Entries taken from a collection:
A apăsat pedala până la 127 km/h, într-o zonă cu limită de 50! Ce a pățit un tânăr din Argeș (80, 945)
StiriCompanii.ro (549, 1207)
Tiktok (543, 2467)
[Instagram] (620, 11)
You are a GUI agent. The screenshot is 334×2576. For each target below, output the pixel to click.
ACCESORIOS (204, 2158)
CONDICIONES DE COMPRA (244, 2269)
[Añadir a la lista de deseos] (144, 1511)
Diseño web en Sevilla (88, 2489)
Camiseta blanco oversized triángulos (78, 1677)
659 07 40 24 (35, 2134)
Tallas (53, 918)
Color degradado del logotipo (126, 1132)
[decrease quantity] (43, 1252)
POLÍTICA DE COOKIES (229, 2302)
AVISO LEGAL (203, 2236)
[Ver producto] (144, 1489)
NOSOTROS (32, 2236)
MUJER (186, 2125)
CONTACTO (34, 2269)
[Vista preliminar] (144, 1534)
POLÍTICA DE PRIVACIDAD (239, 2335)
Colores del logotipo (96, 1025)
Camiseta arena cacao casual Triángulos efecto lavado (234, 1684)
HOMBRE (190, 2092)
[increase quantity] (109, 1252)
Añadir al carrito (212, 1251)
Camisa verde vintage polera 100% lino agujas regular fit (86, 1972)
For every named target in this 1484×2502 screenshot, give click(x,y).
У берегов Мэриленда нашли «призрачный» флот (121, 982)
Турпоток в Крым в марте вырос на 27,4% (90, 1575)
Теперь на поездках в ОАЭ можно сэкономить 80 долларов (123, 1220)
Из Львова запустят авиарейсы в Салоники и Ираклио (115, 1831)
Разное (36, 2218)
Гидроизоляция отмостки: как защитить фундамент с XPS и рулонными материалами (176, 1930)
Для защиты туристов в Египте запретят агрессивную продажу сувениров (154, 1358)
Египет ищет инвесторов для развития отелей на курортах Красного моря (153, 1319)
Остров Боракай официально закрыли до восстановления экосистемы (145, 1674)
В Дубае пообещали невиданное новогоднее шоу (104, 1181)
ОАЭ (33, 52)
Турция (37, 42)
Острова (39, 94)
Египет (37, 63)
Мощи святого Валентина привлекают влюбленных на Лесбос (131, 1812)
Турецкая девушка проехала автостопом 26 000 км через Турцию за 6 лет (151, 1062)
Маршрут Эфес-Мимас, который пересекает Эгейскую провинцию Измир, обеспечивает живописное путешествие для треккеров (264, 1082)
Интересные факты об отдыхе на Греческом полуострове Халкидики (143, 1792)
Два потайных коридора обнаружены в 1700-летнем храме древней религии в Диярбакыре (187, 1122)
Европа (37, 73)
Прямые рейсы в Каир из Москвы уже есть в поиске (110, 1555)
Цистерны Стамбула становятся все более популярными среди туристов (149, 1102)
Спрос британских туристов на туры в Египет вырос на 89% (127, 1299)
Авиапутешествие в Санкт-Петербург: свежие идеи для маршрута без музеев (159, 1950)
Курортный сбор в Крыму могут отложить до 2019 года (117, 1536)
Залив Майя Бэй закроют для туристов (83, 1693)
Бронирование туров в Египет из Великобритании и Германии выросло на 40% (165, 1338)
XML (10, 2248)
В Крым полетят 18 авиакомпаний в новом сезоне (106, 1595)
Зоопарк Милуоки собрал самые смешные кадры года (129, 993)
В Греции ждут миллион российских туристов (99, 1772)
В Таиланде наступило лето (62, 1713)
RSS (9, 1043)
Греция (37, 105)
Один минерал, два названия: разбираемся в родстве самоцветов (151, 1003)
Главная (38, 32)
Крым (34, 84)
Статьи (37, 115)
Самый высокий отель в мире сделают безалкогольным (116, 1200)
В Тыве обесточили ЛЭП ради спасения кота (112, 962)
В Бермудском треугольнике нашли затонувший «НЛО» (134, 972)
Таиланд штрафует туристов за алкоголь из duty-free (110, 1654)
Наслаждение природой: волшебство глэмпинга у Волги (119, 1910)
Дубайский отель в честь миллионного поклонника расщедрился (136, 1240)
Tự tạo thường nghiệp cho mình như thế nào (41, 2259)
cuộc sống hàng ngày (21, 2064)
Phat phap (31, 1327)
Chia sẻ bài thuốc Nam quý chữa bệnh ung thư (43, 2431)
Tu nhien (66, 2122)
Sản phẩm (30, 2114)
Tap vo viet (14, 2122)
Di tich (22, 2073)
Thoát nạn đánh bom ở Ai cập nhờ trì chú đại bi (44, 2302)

• _About this exercise_: Could you copy exactly the lines from the one containing "Tap vo viet (14, 2122)" through the end of the records above, and nothing more?

• _Solution below_:
Tap vo viet (14, 2122)
Di tich (22, 2073)
Thoát nạn đánh bom ở Ai cập nhờ trì chú đại bi (44, 2302)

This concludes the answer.